- [Input data]:

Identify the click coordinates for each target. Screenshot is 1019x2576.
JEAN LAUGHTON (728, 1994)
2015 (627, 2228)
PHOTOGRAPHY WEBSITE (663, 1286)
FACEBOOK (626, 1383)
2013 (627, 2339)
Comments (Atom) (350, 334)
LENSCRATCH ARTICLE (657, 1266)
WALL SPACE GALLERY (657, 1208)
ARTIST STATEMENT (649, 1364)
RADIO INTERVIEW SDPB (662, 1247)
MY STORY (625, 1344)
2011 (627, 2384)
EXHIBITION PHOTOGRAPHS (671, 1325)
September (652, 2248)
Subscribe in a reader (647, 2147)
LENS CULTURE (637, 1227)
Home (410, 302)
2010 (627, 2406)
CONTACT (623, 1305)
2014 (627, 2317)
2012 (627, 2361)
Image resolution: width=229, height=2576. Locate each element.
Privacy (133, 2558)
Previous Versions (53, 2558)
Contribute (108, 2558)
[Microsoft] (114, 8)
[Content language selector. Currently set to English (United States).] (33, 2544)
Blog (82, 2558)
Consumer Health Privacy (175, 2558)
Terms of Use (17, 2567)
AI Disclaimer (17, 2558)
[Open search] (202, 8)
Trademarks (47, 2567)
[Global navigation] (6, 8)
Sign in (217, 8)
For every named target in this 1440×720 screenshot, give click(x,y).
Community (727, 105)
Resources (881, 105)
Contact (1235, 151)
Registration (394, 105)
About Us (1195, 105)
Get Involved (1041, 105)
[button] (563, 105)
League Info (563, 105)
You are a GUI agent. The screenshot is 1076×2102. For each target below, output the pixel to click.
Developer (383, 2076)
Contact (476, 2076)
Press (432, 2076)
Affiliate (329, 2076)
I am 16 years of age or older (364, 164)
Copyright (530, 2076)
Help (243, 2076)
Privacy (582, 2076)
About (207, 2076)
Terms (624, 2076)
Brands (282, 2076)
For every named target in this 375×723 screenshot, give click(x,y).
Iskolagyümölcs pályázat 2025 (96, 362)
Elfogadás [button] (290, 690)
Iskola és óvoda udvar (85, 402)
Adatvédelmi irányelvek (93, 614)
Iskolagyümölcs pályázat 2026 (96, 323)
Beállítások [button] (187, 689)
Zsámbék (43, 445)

- [The problem]: Rewrite every line of the records above as a Markdown table with two columns, Row and Text. Give the row number in Row and the line in Text, and leave out any blank lines.

- [Solution to this problem]:
| Row | Text |
|---|---|
| 1 | Identify the click coordinates for each target. Screenshot is 1019x2576. |
| 2 | JEAN LAUGHTON (728, 1994) |
| 3 | 2015 (627, 2228) |
| 4 | PHOTOGRAPHY WEBSITE (663, 1286) |
| 5 | FACEBOOK (626, 1383) |
| 6 | 2013 (627, 2339) |
| 7 | Comments (Atom) (350, 334) |
| 8 | LENSCRATCH ARTICLE (657, 1266) |
| 9 | WALL SPACE GALLERY (657, 1208) |
| 10 | ARTIST STATEMENT (649, 1364) |
| 11 | RADIO INTERVIEW SDPB (662, 1247) |
| 12 | MY STORY (625, 1344) |
| 13 | 2011 (627, 2384) |
| 14 | EXHIBITION PHOTOGRAPHS (671, 1325) |
| 15 | September (652, 2248) |
| 16 | Subscribe in a reader (647, 2147) |
| 17 | LENS CULTURE (637, 1227) |
| 18 | Home (410, 302) |
| 19 | 2010 (627, 2406) |
| 20 | CONTACT (623, 1305) |
| 21 | 2014 (627, 2317) |
| 22 | 2012 (627, 2361) |
| 23 | Image resolution: width=229, height=2576. Locate each element. |
| 24 | Privacy (133, 2558) |
| 25 | Previous Versions (53, 2558) |
| 26 | Contribute (108, 2558) |
| 27 | [Microsoft] (114, 8) |
| 28 | [Content language selector. Currently set to English (United States).] (33, 2544) |
| 29 | Blog (82, 2558) |
| 30 | Consumer Health Privacy (175, 2558) |
| 31 | Terms of Use (17, 2567) |
| 32 | AI Disclaimer (17, 2558) |
| 33 | [Open search] (202, 8) |
| 34 | Trademarks (47, 2567) |
| 35 | [Global navigation] (6, 8) |
| 36 | Sign in (217, 8) |
| 37 | For every named target in this 1440×720 screenshot, give click(x,y). |
| 38 | Community (727, 105) |
| 39 | Resources (881, 105) |
| 40 | Contact (1235, 151) |
| 41 | Registration (394, 105) |
| 42 | About Us (1195, 105) |
| 43 | Get Involved (1041, 105) |
| 44 | [button] (563, 105) |
| 45 | League Info (563, 105) |
| 46 | You are a GUI agent. The screenshot is 1076×2102. For each target below, output the pixel to click. |
| 47 | Developer (383, 2076) |
| 48 | Contact (476, 2076) |
| 49 | Press (432, 2076) |
| 50 | Affiliate (329, 2076) |
| 51 | I am 16 years of age or older (364, 164) |
| 52 | Copyright (530, 2076) |
| 53 | Help (243, 2076) |
| 54 | Privacy (582, 2076) |
| 55 | About (207, 2076) |
| 56 | Terms (624, 2076) |
| 57 | Brands (282, 2076) |
| 58 | For every named target in this 375×723 screenshot, give click(x,y). |
| 59 | Iskolagyümölcs pályázat 2025 (96, 362) |
| 60 | Elfogadás [button] (290, 690) |
| 61 | Iskola és óvoda udvar (85, 402) |
| 62 | Adatvédelmi irányelvek (93, 614) |
| 63 | Iskolagyümölcs pályázat 2026 (96, 323) |
| 64 | Beállítások [button] (187, 689) |
| 65 | Zsámbék (43, 445) |